With PJ Williams, we heard about the big interception he had the other day with pads on, but are you seeing more confidence out of him particularly at safety and corner just because of the success he had last year?
"P.J. is my swiss army knife, so P.J. has no choice but to have confidence especially if he's going to play as many positions as he's going to play. I've talked about this, he's like Malcolm one of those positionless players, they have the talent to play a number of positions, but they also have the body type and ability to do it. P.J. can play corner when we need him to play corner. He has the confidence to do that. He can go play safety when we need him to play safety. He can play nickel when we need him to play nickel. He can go play dime when we need him to play dime. The good thing about him is P.J. can go in and play those positions and there's not a lot of hiccups because he understands the role and does a lot of studying. P.J. is one of my favorite players because of all that he can do and he doesn't have an ego. He's willing to do whatever we ask him to do to help us win and as a coach you like players like that."
Dennis Allen said that Marshon Lattimore's next step is consistency. Is that a product of focus for him, being locked in on every play?

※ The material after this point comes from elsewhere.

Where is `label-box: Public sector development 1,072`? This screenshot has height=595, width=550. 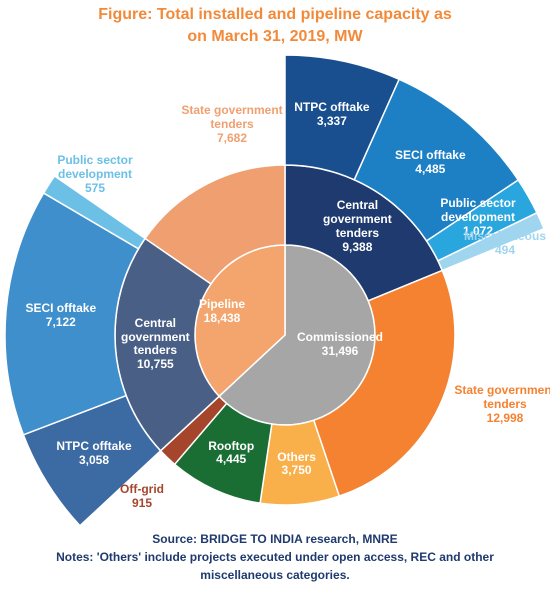 label-box: Public sector development 1,072 is located at coordinates (478, 218).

"You just hit it on the head because everybody's not going to be Julio Jones. Everybody's not going to be Mike Evans. They're not going to be the top-notch guys where they force you to be locked in. My philosophy is you are going to battle those really good guys, but the guys you are going to dominate, you have to dominate them. There are no bad players in this league but there are different levels of players. The Julio Jones' you have to battle that guy. Mike Evans you have to battle that guy. Other receivers I need you to dominate that guy. There are going to be times when you don't have any help. You have to dominate that guy. That's where his focus has to be. When it's time to dominate, dominate. When it's time to battle, we're going to battle. They're going to make some catches. They're good players too. But you need to have a locked in mentality everytime you line up. I always ask him the question, are you being intentional. I want to see your body language being intentional, locked in, focused, your eyes are tight on that guy and ready to go. He's doing a really good job of that."